■ YOUR OBJECTIVE
Reproduce the listing exactly, keeping every word as it is.

----

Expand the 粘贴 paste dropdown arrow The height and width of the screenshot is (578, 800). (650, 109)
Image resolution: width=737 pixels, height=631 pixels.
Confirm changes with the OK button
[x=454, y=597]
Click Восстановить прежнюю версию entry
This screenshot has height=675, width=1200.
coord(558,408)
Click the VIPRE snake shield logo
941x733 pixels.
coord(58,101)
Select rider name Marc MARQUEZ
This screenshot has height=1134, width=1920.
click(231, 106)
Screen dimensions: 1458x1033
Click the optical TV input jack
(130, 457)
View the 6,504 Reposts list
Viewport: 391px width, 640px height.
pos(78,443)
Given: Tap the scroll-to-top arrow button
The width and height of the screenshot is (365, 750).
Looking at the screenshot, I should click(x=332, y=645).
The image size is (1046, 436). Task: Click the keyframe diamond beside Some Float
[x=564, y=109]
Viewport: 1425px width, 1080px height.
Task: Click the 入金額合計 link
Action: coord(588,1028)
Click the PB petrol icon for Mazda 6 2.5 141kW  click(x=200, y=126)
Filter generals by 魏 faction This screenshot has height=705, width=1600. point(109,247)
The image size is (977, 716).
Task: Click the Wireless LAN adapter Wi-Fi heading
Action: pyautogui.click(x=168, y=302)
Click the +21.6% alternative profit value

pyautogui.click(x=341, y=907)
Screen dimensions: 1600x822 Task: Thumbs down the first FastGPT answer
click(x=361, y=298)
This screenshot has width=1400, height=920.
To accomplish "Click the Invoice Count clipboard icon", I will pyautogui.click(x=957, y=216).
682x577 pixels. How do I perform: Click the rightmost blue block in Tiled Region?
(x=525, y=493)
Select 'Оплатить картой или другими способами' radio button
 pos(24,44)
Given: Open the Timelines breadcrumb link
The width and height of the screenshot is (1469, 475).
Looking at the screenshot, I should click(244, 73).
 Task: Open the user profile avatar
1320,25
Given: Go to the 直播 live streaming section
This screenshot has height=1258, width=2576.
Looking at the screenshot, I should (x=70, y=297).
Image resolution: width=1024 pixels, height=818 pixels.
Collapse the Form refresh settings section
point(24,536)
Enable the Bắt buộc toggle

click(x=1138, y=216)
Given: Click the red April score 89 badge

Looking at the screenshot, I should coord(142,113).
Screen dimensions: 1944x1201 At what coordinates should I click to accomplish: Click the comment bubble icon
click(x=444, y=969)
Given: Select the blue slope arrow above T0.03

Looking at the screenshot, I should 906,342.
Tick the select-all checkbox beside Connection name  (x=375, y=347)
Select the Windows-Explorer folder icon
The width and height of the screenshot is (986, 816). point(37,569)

----

■ SOLUTION
Expand the 粘贴 paste dropdown arrow The height and width of the screenshot is (578, 800). (650, 109)
Image resolution: width=737 pixels, height=631 pixels.
Confirm changes with the OK button
[x=454, y=597]
Click Восстановить прежнюю версию entry
This screenshot has height=675, width=1200.
coord(558,408)
Click the VIPRE snake shield logo
941x733 pixels.
coord(58,101)
Select rider name Marc MARQUEZ
This screenshot has height=1134, width=1920.
click(231, 106)
Screen dimensions: 1458x1033
Click the optical TV input jack
(130, 457)
View the 6,504 Reposts list
Viewport: 391px width, 640px height.
pos(78,443)
Given: Tap the scroll-to-top arrow button
The width and height of the screenshot is (365, 750).
Looking at the screenshot, I should click(x=332, y=645).
The image size is (1046, 436). Task: Click the keyframe diamond beside Some Float
[x=564, y=109]
Viewport: 1425px width, 1080px height.
Task: Click the 入金額合計 link
Action: coord(588,1028)
Click the PB petrol icon for Mazda 6 2.5 141kW  click(x=200, y=126)
Filter generals by 魏 faction This screenshot has height=705, width=1600. point(109,247)
The image size is (977, 716).
Task: Click the Wireless LAN adapter Wi-Fi heading
Action: pyautogui.click(x=168, y=302)
Click the +21.6% alternative profit value

pyautogui.click(x=341, y=907)
Screen dimensions: 1600x822 Task: Thumbs down the first FastGPT answer
click(x=361, y=298)
This screenshot has width=1400, height=920.
To accomplish "Click the Invoice Count clipboard icon", I will pyautogui.click(x=957, y=216).
682x577 pixels. How do I perform: Click the rightmost blue block in Tiled Region?
(x=525, y=493)
Select 'Оплатить картой или другими способами' radio button
 pos(24,44)
Given: Open the Timelines breadcrumb link
The width and height of the screenshot is (1469, 475).
Looking at the screenshot, I should click(244, 73).
 Task: Open the user profile avatar
1320,25
Given: Go to the 直播 live streaming section
This screenshot has height=1258, width=2576.
Looking at the screenshot, I should (x=70, y=297).
Image resolution: width=1024 pixels, height=818 pixels.
Collapse the Form refresh settings section
point(24,536)
Enable the Bắt buộc toggle

click(x=1138, y=216)
Given: Click the red April score 89 badge

Looking at the screenshot, I should coord(142,113).
Screen dimensions: 1944x1201 At what coordinates should I click to accomplish: Click the comment bubble icon
click(x=444, y=969)
Given: Select the blue slope arrow above T0.03

Looking at the screenshot, I should 906,342.
Tick the select-all checkbox beside Connection name  (x=375, y=347)
Select the Windows-Explorer folder icon
The width and height of the screenshot is (986, 816). point(37,569)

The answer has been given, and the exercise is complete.